The Clovis City Commission approved $7 million in wastewater treatment plant bonds in short order, and support for the Clovis Area Transport Service in slightly longer order, on Thursday evening.
The two items drew the longest discussion at the commission’s regular meeting. Other items, with the exception of a filter replacement at the Clovis Aquatic Center, drew little discussion.
Kevin Powers of RBC Capital Markets in Albuquerque told commissioners that four bidders responded when the $7 million bond — which will be used for sewer and treatment plant expansions and improvements — was made available.
The top bidder offered a rate of 3.36 percent, which Powers said was comparable with a 2005 bond for the Curry County Event Center.
Commissioner Randy Crowder said he wasn’t about to turn down such a low interest rate — and commissioners agreed, voting 7-0 in favor. But he asked Powers if it was above the board to sell the bids before the commission met. Powers said bidders knew any deal would be pending city approval, and would likely be finalized Friday at the earliest.
“It’s a very common practice in the industry,” Powers said. “The bids they submitted at 11 o’clock, they are committed to.”
Crowder showed lone opposition later, when the CATS public transportation program sought support for a grant application. Director Mary Lou Kemp said she was submitting a request for $616,000, with the city responsible for a separate $364,000.
Kemp’s grant application included a $100,000 request to cover dispatch software and the hiring of a part-time janitor and groundskeeper.
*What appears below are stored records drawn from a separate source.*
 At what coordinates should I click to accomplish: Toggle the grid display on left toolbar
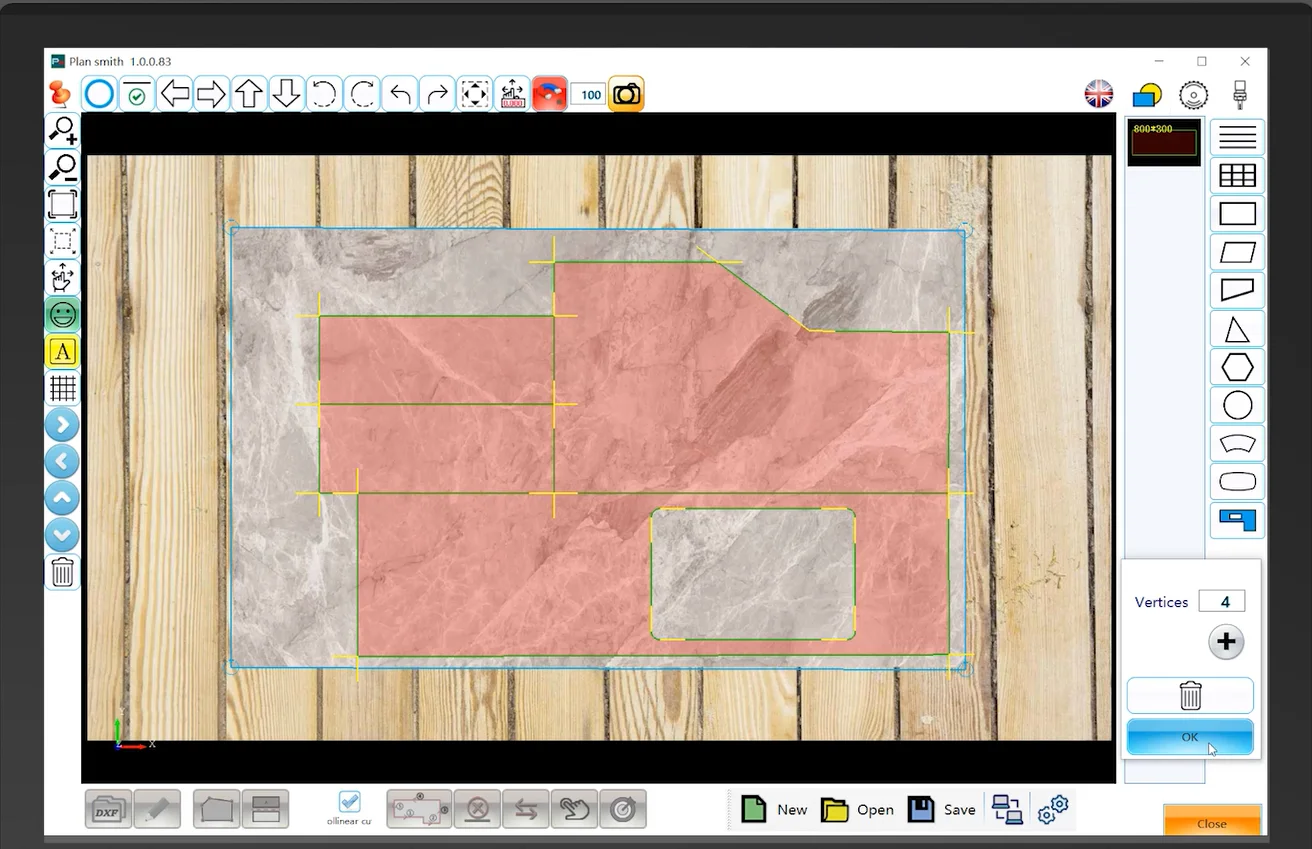(62, 388)
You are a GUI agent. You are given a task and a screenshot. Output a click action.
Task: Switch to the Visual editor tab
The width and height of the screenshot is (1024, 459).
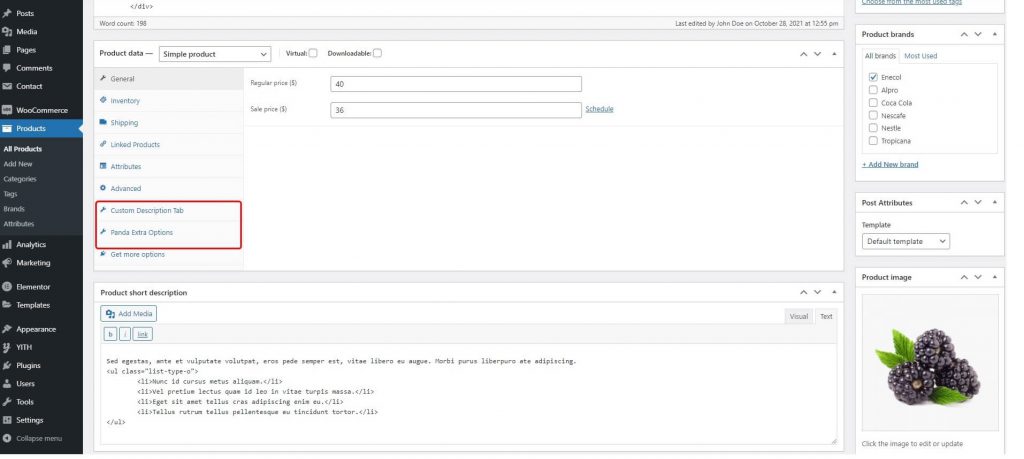click(798, 316)
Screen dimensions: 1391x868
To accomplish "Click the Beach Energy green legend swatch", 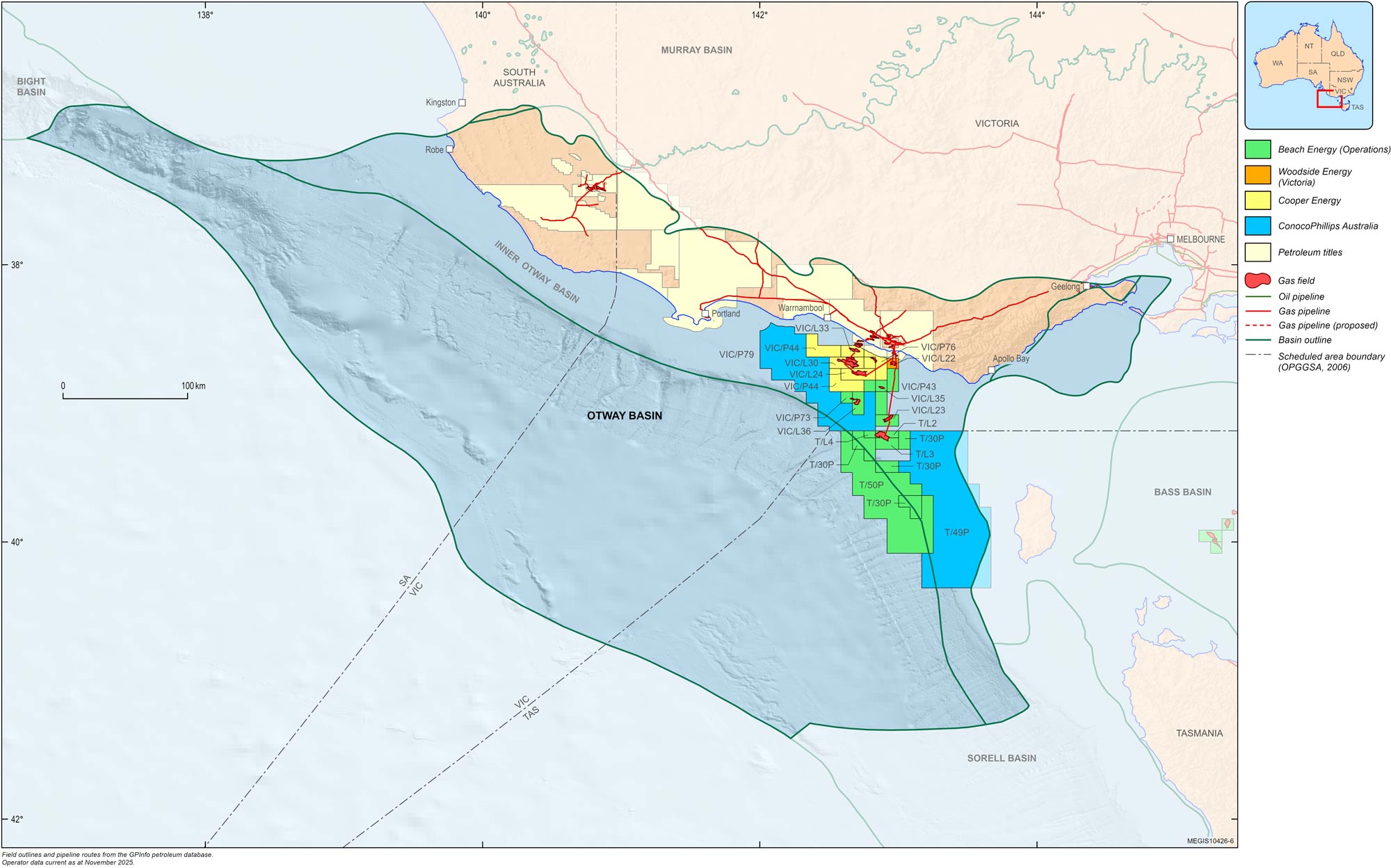I will click(x=1257, y=150).
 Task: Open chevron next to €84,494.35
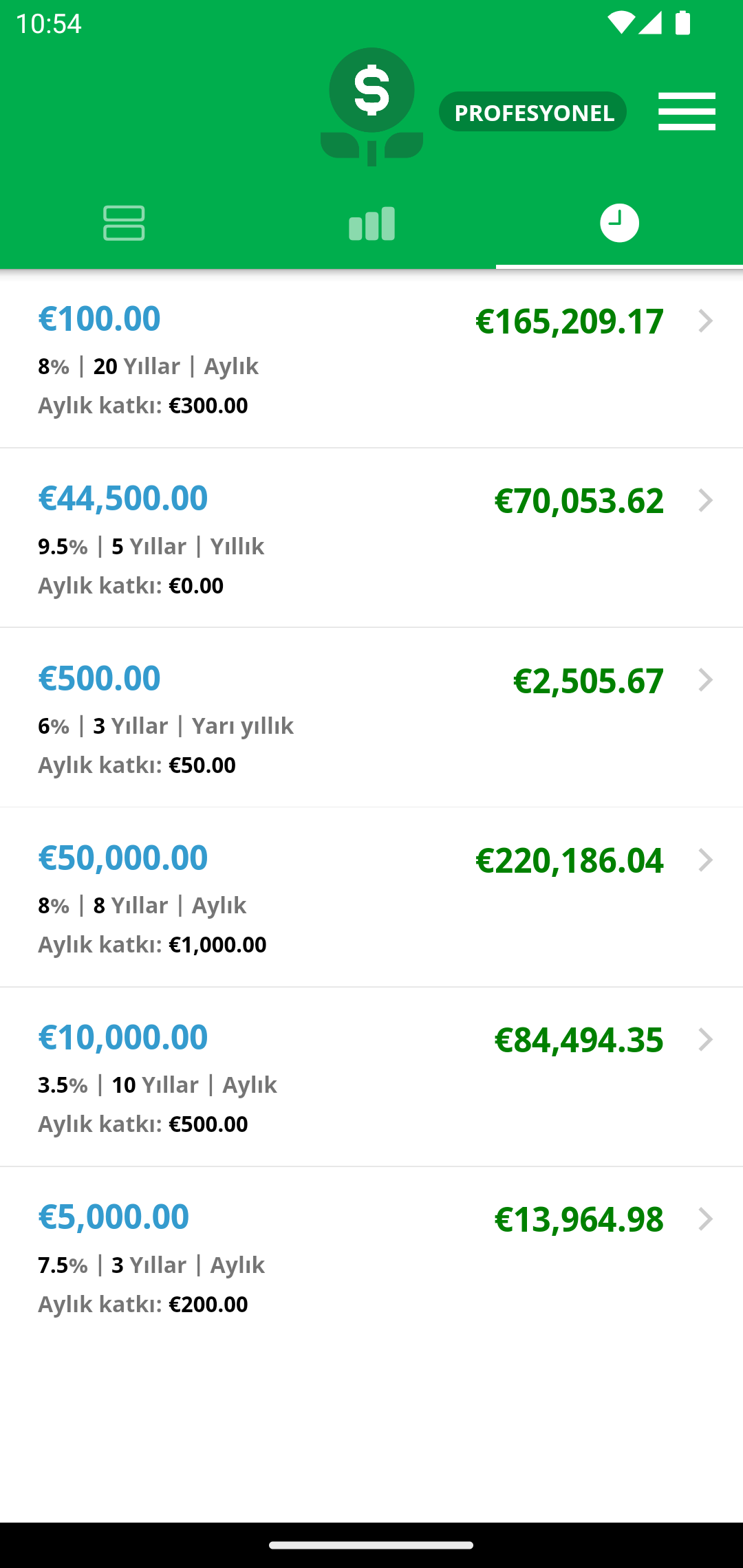tap(705, 1039)
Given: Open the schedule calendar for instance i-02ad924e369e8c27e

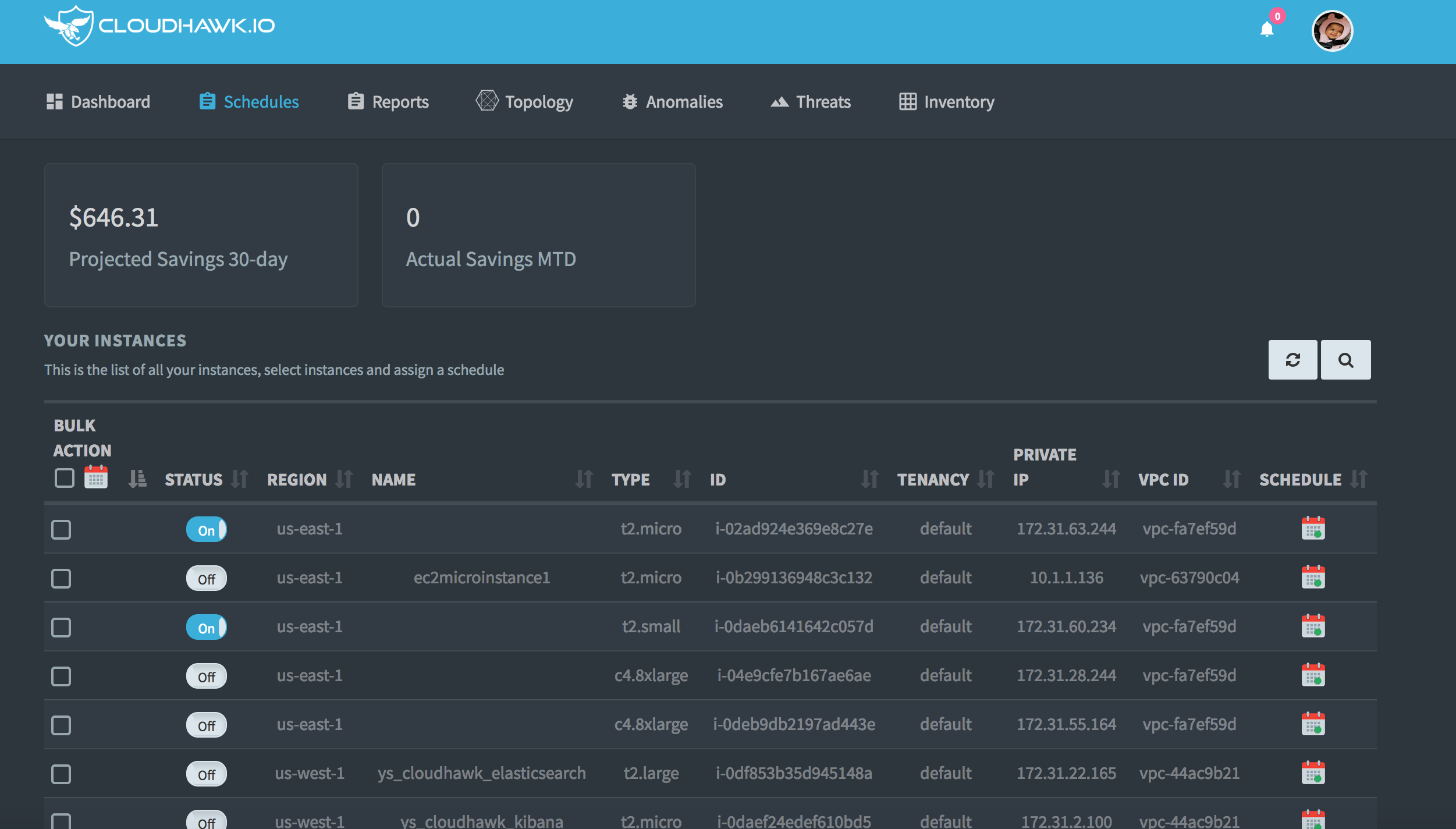Looking at the screenshot, I should point(1313,528).
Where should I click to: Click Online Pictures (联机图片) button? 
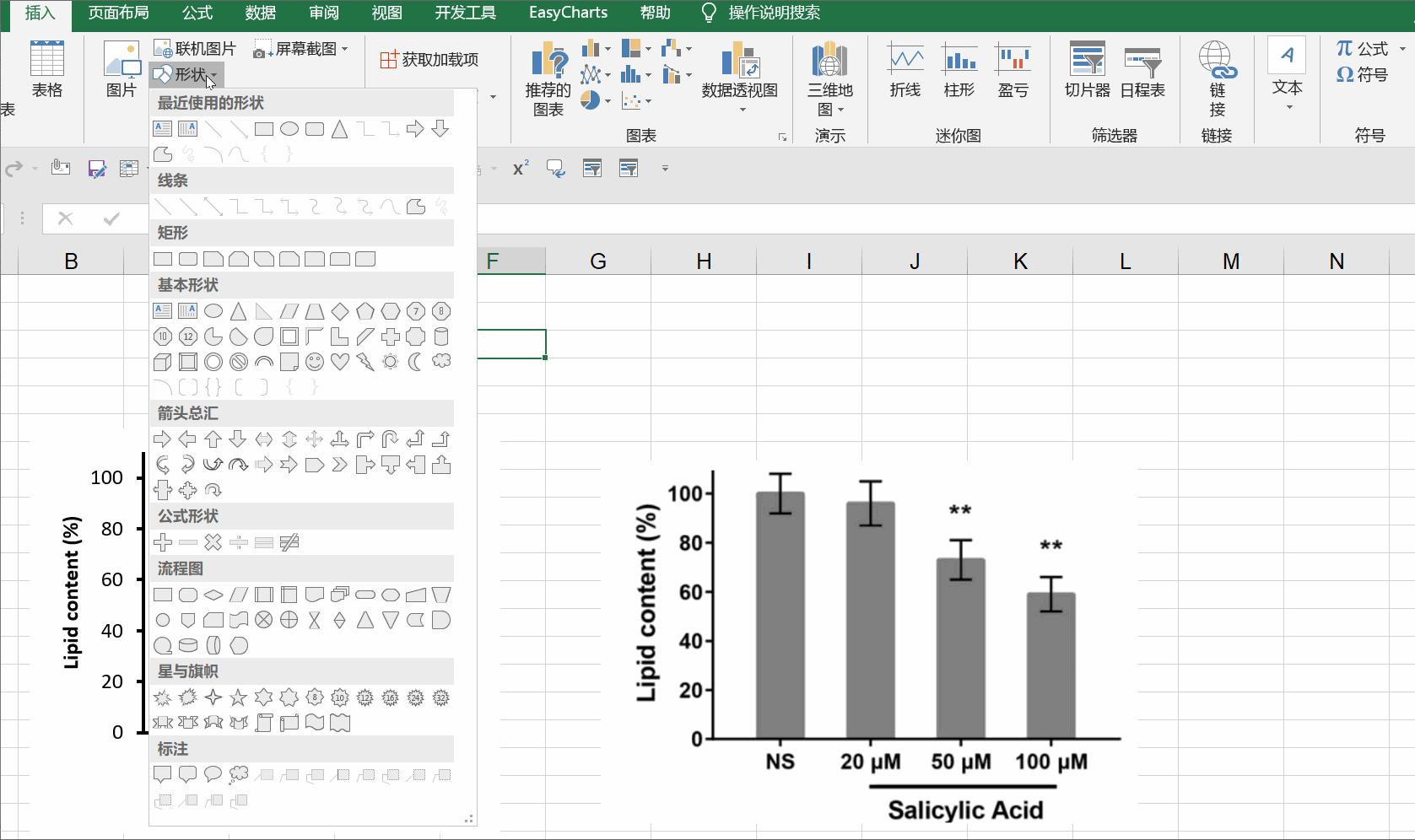pyautogui.click(x=196, y=49)
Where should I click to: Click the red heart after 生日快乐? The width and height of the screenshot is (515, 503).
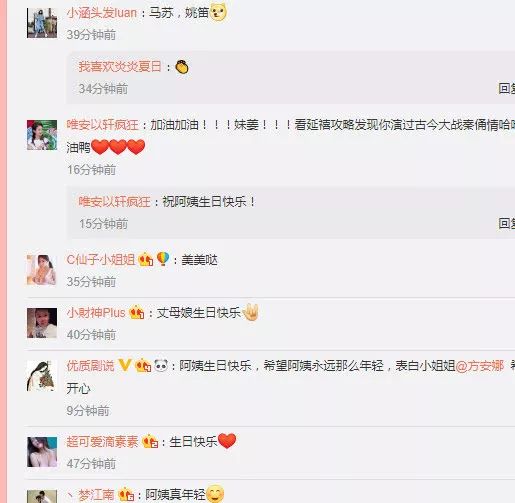coord(227,441)
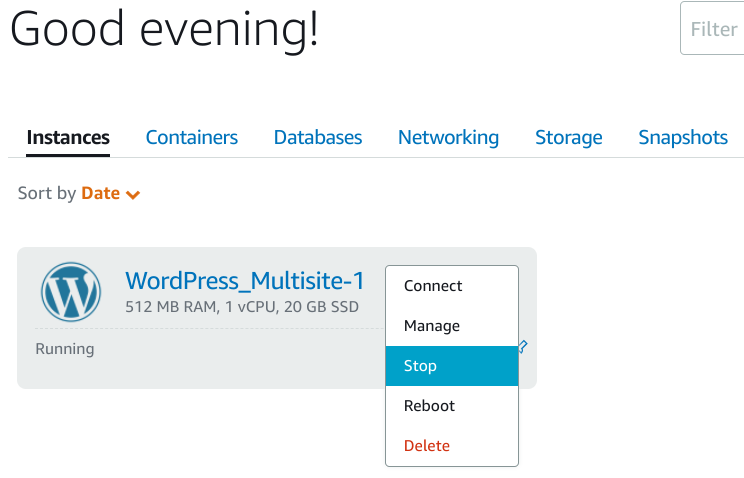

Crowder said he thought Kemp did a great job with CATS, but he was concerned that public transportation is inefficient and he rarely sees a CATS van with more than the driver and one passenger. He didn’t like the idea of growing government or subsidizing services a cab company could offer.
He was the lone dissenter in the 6-1 vote. Mayor Gayla Brumfield — who does not vote unless a tiebreaker is required — said she understood Crowder’s point, but noted that the Clovis Municipal Airport offers many services and does many upgrades only through federal subsidies.
Mayor Pro Tem Vohs said the service CATS provides makes it a “necessary evil” and that he wasn’t sure a private cab service could offer what CATS does.
Commissioner Fred Van Soelen asked Kemp where the organization was on a fixed route system, which would increase efficiency compared to the “call in advance” system. She said the process was stagnant because requests for additional employees to facilitate the fixed route system were declined.
The city also approved a new sand filter for the Clovis Aquatic Center, replacing the filter that burst two months ago. Parks and Recreation Director Bill Bizzell said a city welder patched the filter.
“It’s fixed right now,” Bizzell said, “but it’s a short-term fix.”
The $74,000 budget change will facilitate a new fiberglass filter and a 2-foot extension to the filter room to accommodate the filter.